→ Exercise details:
Below are some records. Return exactly the lines from the one with "You are a GUI" to the one with "This screenshot has width=991, height=552.", and nothing else.

→ Given information:
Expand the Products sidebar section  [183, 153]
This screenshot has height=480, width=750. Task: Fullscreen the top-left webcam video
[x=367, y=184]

...

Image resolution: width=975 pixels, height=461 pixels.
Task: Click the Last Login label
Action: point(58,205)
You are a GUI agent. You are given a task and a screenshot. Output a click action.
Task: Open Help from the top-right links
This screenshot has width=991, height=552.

→ Finished task:
You are a GUI agent. You are given a task and a screenshot. Output a click action.
Task: Open Help from the top-right links
This screenshot has width=991, height=552.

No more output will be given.